The budget nightmare
Turkey is among the most vulnerable countries to external imbalances due to its high current account deficit and excessive foreign debt. This exposure can be felt in many areas in the economy, from foreign exchange rates to inflation, investments to production, hanging over us like the sword of Damocles. Under these circumstances, the only internal balance that Turkey could boast was on the fiscal front.
But that seems to be a thing of the past now, because there was a radical deterioration in the budget balance last year. The budget deficit of TRY 29.93 billion increased by 58.27 percent, or TRY 17.44 billion, reaching TRY 47.37 billion and the Treasury had to borrow to finance it. This policy was one of the main elements supporting high interest rates. More importantly, however, the primary surplus of TRY 20.32 billion declined by 54.03 percent down to TRY 9.34 billion.

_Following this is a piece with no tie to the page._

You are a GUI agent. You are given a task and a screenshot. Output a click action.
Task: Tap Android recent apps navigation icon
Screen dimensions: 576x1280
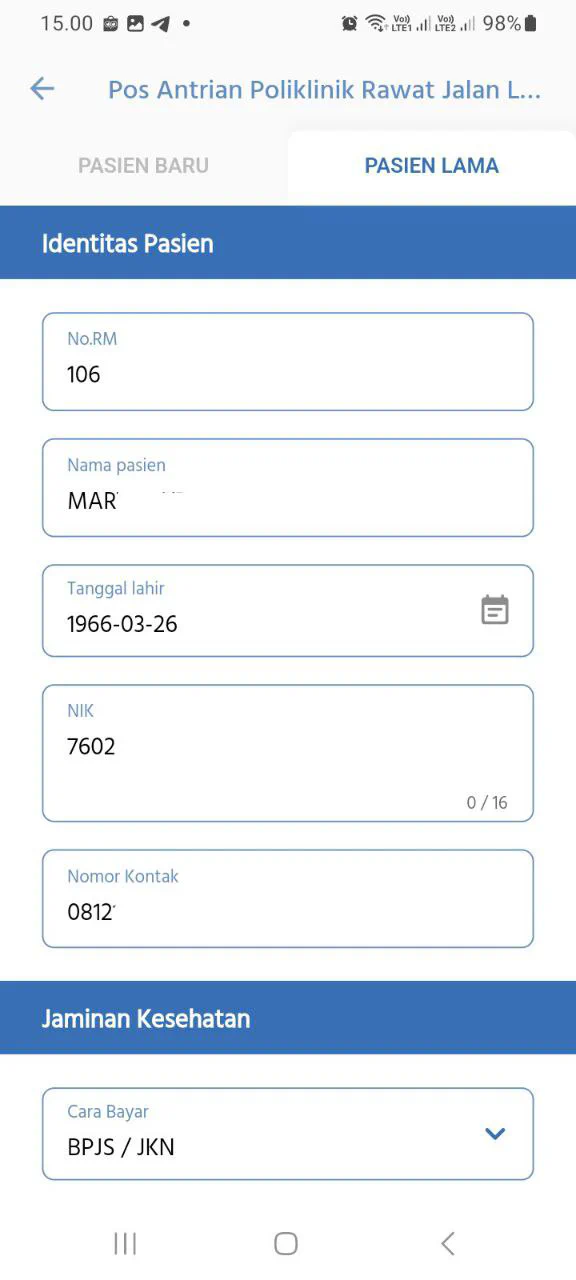tap(125, 1243)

The increase in the budget deficit was significantly higher than the 13.75 percent inflation rate. Budget receipts stagnating in real terms in a time where growth is expected to reach 7 percent is definitely not a good sign for the current economy and its future.
Under these circumstances, maintaining fiscal balance is not sustainable. A prolonged deterioration on this front means the strengthening of a second source feeding high interest rates – apart from foreign exchange rates. It means that the inflation flame is being fanned by this second source. The combination of vulnerability in fiscal balance on top of an external vulnerability means alarm bells for a looming crisis. All crises in history are related to these two imbalances.
If we look for the worst offenders contributing to the deterioration in the budget, we find the political choices made in the lead up to the constitutional referendum. But Turkey will remain in a critical and unpredictable election atmosphere for two more years. It can turn into a nightmare scenario if this negative trend on the fiscal front in 2017 repeats in 2018 and 2019.